As digital media grows, the perception is that content made for the web needn’t have a high production value. For starters the interwebs can be slow, making loading times unreasonable and file sizes too big to host such content. But much like the way our content is being delivered, that’s all changing. Soon, it’ll be cable company execs serving you your pumpkin spice latte, not us creative types. Look at Hulu or Netflix, heard of those? Do you think studios making the content viewed on these sites have skimped on production value? Not on your life. And as consumable media shifts into digital and our access to digital media increases, the demand for high production value online will increase as well. Perhaps even surpass what we’re capable of with traditional media.
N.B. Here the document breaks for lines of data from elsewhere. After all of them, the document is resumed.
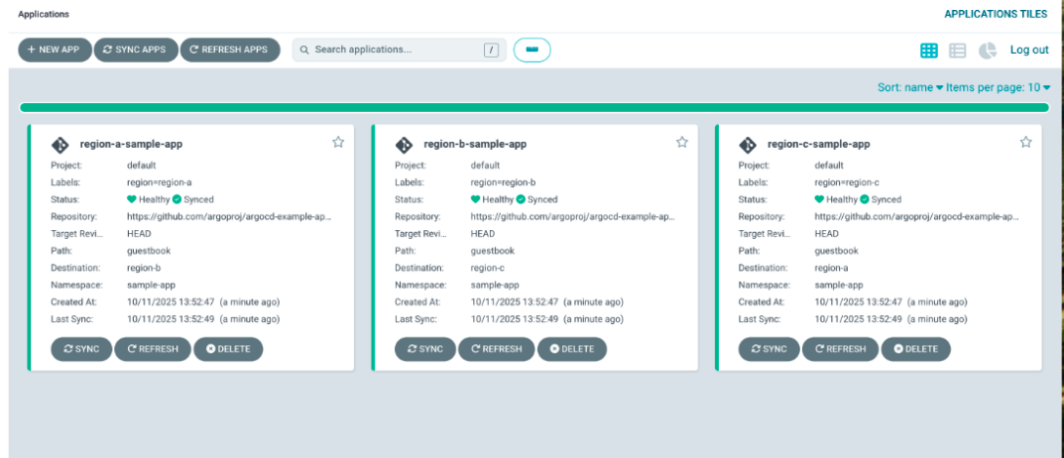Switch to the tiles grid view
The width and height of the screenshot is (1064, 458).
tap(929, 51)
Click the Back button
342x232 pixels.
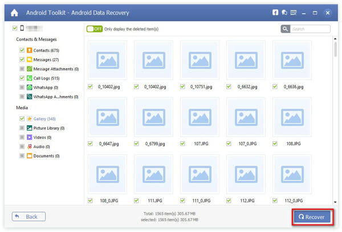(29, 217)
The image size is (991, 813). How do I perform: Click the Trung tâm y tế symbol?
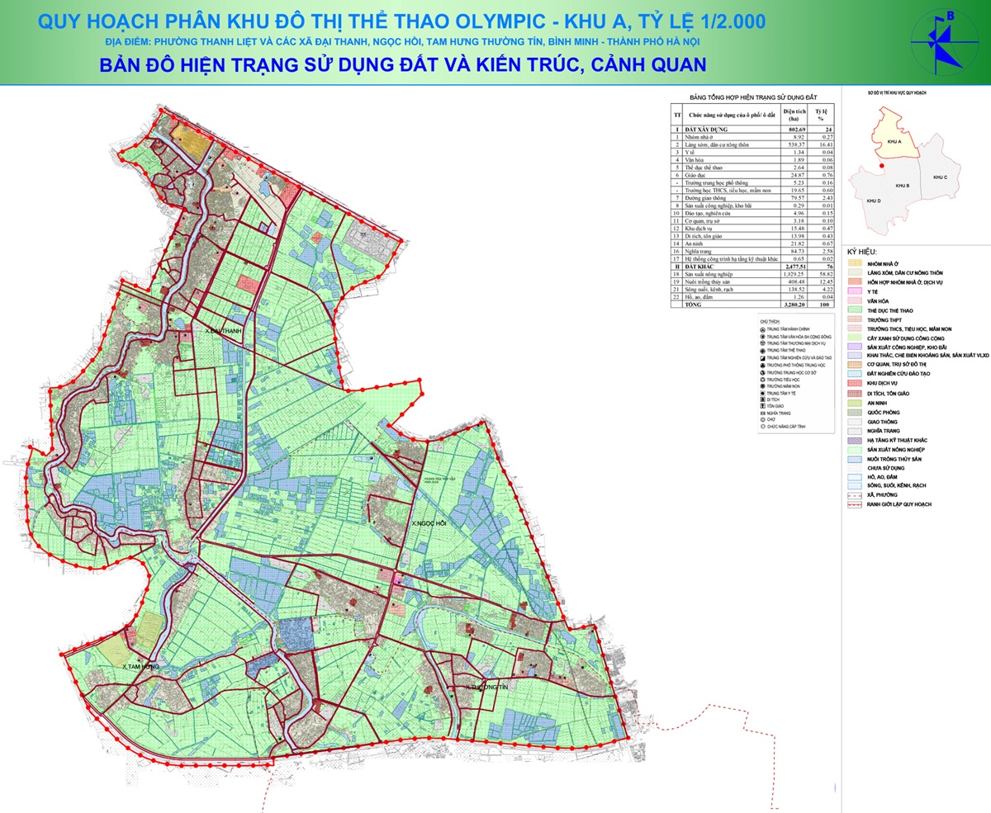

All content, and I mean all content will be delivered digitally. And this shift will usher in a higher production value for online content, much like how Technicolor, HD and DVR changed the way we make ads. Content with a polished fit and finish will best represent your brand, as it always has. Once again, leaving creative types the world over circled round our big ideas working our voodoo magic, doing what we do best.
Wednesday, December 1, 2010

Mobile Marketing

  • The US population, based on the 2009 census, is 307,006,550.
  • 285 million Americans, or about 90% of us are mobile users.
  • 1.12 trillion minutes of talk time a year.
  • 2.5 billion text messages a day.

Warren Buffett does not use a cellphone.
So, obviously, minus the gazillionaires, there’s a lot to be gained from putting your message out on the mobile platform. I think the most interesting direction this platform is headed is location-aware marketing.
A very cool Coca-Cola / Tron game.
Find the mini, take the mini, win the mini.
And as someone who does not like to shop, I think ShopAlerts is amazing. You download the app, opt in, and then when you pass by a store that has something on your shopping list, your mobile notifies you. And what’s more, it can also give you discount codes and coupons for the items you want!